> _WHAT THIS TASK INVOLVES_
Find the line with "The height and width of the screenshot is (840, 1419)." in the records below. Copy it and every line after it, up to and including the line with "Task: Open Explore compass in sidebar".

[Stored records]
----
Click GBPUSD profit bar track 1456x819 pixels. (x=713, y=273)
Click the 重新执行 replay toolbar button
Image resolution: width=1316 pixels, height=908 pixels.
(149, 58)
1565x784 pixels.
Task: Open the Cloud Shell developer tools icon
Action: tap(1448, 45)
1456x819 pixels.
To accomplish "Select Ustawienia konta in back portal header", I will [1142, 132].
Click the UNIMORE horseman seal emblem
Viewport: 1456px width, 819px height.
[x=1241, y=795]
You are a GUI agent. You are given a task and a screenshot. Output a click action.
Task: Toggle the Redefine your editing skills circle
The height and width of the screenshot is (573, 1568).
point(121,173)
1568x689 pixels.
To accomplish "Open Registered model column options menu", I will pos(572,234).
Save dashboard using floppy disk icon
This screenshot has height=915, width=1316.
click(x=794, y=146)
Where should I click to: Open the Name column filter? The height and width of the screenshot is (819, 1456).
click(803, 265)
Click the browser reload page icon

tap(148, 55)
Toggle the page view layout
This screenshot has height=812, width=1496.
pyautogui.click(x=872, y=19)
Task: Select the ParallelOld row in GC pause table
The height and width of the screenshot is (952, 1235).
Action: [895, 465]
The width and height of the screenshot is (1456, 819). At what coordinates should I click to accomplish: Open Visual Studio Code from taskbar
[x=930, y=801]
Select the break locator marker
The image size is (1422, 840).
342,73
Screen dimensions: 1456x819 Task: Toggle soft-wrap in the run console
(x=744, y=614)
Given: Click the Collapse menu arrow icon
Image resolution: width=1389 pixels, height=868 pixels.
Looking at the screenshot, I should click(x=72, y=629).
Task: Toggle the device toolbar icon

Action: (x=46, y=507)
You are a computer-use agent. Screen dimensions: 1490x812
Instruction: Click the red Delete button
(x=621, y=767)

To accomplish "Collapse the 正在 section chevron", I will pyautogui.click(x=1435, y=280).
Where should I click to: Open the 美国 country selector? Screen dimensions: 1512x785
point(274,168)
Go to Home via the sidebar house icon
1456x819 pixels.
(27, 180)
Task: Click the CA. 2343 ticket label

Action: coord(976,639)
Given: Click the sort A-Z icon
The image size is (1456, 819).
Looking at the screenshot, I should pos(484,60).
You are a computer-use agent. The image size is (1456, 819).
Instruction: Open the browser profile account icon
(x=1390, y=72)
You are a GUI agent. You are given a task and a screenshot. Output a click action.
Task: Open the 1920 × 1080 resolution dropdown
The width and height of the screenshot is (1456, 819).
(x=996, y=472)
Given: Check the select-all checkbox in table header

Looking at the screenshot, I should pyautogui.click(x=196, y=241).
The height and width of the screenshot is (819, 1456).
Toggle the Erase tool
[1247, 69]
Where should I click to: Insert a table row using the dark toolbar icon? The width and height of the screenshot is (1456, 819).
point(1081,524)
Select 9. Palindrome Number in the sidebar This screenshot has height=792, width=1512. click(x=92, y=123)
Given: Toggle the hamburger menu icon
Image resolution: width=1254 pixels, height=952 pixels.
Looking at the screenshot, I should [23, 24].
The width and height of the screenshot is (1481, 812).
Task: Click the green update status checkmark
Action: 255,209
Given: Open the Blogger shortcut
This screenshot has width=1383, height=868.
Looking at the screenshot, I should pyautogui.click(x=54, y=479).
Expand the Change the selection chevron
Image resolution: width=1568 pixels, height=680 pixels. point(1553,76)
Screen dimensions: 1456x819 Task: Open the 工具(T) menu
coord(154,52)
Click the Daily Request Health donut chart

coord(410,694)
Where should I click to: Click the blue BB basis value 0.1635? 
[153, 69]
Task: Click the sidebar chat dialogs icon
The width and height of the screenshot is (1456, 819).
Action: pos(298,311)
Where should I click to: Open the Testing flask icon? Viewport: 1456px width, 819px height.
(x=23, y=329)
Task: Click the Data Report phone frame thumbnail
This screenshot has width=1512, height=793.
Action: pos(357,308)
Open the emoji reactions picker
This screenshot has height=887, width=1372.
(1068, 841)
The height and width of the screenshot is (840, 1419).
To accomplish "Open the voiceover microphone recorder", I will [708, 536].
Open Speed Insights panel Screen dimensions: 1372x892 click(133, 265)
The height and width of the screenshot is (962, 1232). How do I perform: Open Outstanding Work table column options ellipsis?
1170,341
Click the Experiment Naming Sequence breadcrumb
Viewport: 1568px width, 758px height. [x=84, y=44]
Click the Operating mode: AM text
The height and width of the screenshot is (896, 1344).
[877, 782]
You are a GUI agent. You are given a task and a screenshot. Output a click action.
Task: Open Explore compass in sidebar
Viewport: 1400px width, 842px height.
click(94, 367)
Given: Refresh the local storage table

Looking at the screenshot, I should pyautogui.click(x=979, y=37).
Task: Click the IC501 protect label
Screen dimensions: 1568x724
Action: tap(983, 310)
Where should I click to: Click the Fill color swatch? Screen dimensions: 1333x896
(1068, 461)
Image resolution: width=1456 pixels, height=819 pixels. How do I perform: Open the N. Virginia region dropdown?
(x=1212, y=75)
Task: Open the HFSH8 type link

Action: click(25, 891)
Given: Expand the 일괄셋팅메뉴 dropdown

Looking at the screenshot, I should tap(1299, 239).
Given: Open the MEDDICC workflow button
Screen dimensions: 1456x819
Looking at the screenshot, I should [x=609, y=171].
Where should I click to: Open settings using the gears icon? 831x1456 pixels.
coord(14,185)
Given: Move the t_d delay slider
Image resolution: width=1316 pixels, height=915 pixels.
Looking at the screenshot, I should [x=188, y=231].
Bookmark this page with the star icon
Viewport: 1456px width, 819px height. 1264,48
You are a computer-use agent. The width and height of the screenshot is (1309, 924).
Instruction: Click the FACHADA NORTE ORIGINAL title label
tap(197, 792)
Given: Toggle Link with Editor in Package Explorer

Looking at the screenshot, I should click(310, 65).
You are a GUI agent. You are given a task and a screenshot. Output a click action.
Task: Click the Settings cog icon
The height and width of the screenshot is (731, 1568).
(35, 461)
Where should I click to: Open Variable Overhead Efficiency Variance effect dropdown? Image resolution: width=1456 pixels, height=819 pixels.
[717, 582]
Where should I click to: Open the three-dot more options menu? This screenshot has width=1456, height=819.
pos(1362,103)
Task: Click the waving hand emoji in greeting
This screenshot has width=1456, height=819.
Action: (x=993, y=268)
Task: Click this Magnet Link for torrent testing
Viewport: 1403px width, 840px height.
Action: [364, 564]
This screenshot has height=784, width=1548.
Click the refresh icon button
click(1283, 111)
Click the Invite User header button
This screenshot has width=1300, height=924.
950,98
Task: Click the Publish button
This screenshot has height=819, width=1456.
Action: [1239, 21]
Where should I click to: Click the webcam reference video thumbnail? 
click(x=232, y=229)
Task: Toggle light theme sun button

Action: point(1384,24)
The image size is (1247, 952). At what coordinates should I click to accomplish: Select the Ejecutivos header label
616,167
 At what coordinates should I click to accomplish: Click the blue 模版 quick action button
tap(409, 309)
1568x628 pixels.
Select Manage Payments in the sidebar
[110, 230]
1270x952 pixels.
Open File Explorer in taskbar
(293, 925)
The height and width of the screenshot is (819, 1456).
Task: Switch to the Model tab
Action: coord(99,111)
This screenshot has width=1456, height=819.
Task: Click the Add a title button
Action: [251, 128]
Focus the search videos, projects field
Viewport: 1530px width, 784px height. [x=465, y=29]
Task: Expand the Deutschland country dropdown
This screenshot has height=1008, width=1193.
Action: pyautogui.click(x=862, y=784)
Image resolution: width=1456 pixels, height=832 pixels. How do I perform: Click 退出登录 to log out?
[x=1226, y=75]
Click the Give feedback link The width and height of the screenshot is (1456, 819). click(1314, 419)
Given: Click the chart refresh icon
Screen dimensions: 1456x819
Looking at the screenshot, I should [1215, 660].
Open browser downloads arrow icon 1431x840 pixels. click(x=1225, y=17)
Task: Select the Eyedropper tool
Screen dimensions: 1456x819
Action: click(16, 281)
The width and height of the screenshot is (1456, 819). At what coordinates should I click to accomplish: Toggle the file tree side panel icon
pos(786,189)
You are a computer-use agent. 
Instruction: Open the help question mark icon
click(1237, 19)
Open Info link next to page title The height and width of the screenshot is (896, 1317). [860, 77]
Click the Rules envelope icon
----
> _WRITTEN RESPONSE_
The height and width of the screenshot is (840, 1419).
To accomplish "Open the voiceover microphone recorder", I will [708, 536].
Open Speed Insights panel Screen dimensions: 1372x892 click(133, 265)
The height and width of the screenshot is (962, 1232). How do I perform: Open Outstanding Work table column options ellipsis?
1170,341
Click the Experiment Naming Sequence breadcrumb
Viewport: 1568px width, 758px height. [x=84, y=44]
Click the Operating mode: AM text
The height and width of the screenshot is (896, 1344).
[877, 782]
You are a GUI agent. You are given a task and a screenshot. Output a click action.
Task: Open Explore compass in sidebar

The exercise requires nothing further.